Lead poisoning presents as a diffuse cerebral disease. Cases may present with bloat, tenesmus with diarrhea or constipation, hyperesthesia, muscle twitching, rapid spastic twitching of the eyelids, ataxia and weakness. Signs progress to aggression, convulsions, central blindness, wandering, head pressing, opisthotonos, bruxism, bellowing, and eventual death. Blood work is often helpful. Basophilic stippling and nucleated RBCs may occur without signs of RBC regeneration (seldom anemia). Ante mortem diagnosis is based on clinical signs, history (access to lead batteries, grease, oil etc), and lead levels of whole blood (EDTA or heparin) or liver biopsy. Blood lead levels may or may not be elevated (>0.6 ppm is definitive). Urinary lead excretion following EDTA treatment is also confirmatory. Evaluation of the feed lead levels should be considered as one case report describe a lead battery accidentally being mixed with the feed and being fed to feedlot calves (Jones et al., 2007). Postmortem diagnosis is based on lead levels of liver, kidney, and stomach contents.
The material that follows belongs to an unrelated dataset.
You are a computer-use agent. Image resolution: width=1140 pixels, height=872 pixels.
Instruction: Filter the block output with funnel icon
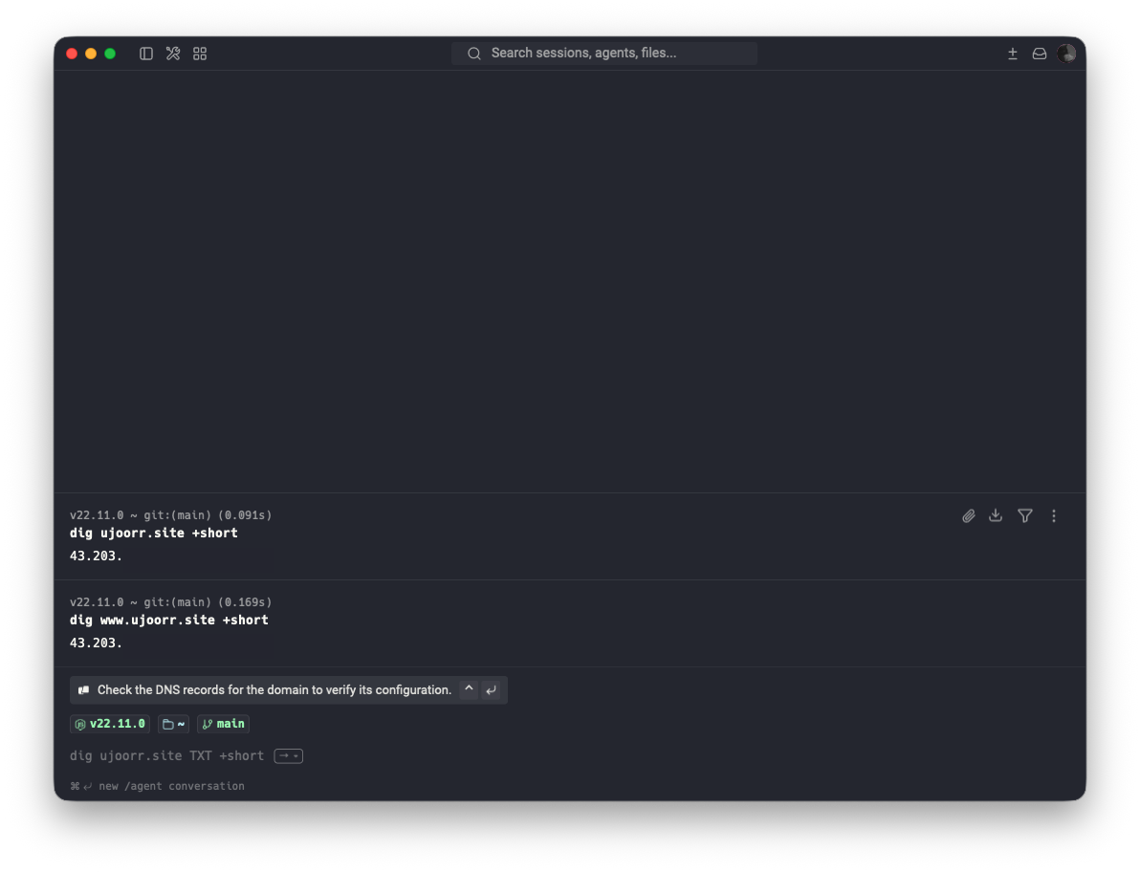(x=1025, y=516)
Treatment can be successful but known cases are often euthanized. If signs are mild, slow resolution can occur without treatment. Treatment consists of removing access to the lead. Thiamine should be administered @ 1g per 300 kg. Magnesium sulfate laxatives help form insoluble lead sulfides. Calcium EDTA chelation therapy over several days is the treatment of choice (50-100 mg/kg slowly IV SID or BID for 2-5 days is one regimen). The effectiveness of this treatment can be evaluated by evaluation of urine lead levels (should be elevated).
The single lethal dose in cattle ranges from 220-400 mg/kg for adults and 600-800 mg/kg for calves. Sources include lead paint, linoleum, caulking compounds, batteries (auto), old machinery oil or grease, high concentrations of lead may accumulate in forage along busy roads and heavy industrial pollution of forages. If lead is suspected, an inspection of the area of the affected cattle should be carried out even if the owner claims there are no sources of lead or that the cattle have been on the area for years. Lead interferes with normal heme synthesis, which results in decreased oxygen-carrying capacity of RBCs. Signs are caused by an ischemic effect on cerebral cells. Cerebral edema may result. The primary effect is on neurons but the vascular endothelium and peripheral nerves may also be affected. The prognosis is fair providing treatment is aggressive and initiated early.
Jones CW, Checkley SL, Booker CW, et al. Investigation of accidental lead exposure in feeder cattle. Proceedings Annual Convention American Association Bovine Practitioners 2007, 40:77-78.